Kroll Ontrack began the alpha test in July 2014. It found its testers through the Minnesota SQL Server User Group. Donnelly feels that Ontrack PowerControls allows DBAs to hand off database restoration responsibilities. "Even a developer who is a little bit SQL-Server-savvy can use this [product] to input their data," he said. "I've seen third-party tools with something similar to this, but never something with drag-and-drop functionality."

However, Donnelly has a few requests for later versions. Ontrack PowerControls is currently rated only for SQL Server 2012, and Donnelly uses SQL Server 2014. He also specifically asked for referential integrity in version two.

Roderick has been using Ontrack PowerControls for development, administration and recovery.
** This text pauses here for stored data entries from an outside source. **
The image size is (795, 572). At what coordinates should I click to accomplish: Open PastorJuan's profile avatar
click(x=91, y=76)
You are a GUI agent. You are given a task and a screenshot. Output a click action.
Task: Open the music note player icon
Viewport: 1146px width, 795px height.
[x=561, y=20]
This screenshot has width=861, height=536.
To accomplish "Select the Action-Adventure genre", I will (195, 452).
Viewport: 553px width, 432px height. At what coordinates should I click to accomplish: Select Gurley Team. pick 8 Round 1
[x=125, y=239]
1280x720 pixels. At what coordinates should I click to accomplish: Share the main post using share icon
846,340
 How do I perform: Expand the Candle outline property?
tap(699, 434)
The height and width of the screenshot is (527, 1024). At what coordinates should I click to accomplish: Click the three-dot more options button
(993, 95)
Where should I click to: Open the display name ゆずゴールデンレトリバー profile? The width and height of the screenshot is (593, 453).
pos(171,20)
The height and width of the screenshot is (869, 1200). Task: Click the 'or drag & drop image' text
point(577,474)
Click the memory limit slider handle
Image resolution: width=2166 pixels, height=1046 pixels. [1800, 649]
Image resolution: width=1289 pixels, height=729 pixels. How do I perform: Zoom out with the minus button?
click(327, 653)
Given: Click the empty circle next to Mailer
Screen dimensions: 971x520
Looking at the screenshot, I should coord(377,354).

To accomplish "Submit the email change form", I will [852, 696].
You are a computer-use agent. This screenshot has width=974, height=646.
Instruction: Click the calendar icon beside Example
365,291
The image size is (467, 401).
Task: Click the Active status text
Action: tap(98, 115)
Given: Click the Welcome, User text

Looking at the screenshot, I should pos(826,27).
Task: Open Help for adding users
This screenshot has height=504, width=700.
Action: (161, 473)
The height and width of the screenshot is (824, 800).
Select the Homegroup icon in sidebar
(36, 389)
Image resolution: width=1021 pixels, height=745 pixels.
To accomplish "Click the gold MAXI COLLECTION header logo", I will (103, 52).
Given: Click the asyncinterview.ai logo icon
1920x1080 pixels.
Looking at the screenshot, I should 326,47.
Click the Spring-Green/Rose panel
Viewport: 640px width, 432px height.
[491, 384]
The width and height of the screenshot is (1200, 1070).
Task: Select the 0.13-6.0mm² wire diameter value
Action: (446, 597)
However, he did not use it for recovery in the production server during the alpha test. "It's quick and easy to get into and doesn't have a lot of overhead," he said.

He noted that with Ontrack PowerControls, there isn't any need to go into the production server. All he has to do is go into the backup and pull the information. Compared to LiteSpeed and similar products, Roderick said, "It's more efficient for the one task it does well."

Roderick added that Ontrack PowerControls is also workflow-oriented. "It's a very, very targeted recovery," he added. Roderick wants to see more granular recovery in the next version.

"The best part about [the alpha test] is that Kroll has been so interested in getting feedback from the community," Roderick said. Roderick and Donnelly have met regularly with Kroll Ontrack representatives and made suggestions that in turn they saw incorporated into the product.

Kroll Ontrack's involvement with its alpha users has been far greater than in past tests, said Tom McCaffrey, product director for enterprise solutions. However, McCaffrey said, the process has been such a success that management at Kroll Ontrack is encouraging other teams to implement the same tactics.

McCaffrey intends to continue meeting with the Minnesota SQL Server User Group over the next year to get more feedback on the SQL Server database recovery technology. He said Kroll will be releasing monthly updates to Ontrack PowerControls for SQL, with the added features to be determined by user request. The top new feature right now is increasing the granularity of the restore -- Roderick's request. In the next release, according to McCaffrey, users can expect to see Donnelly's requests -- support for SQL Server 2014, 2008 and 2005, and enhanced referential integrity -- as well as compressed backups.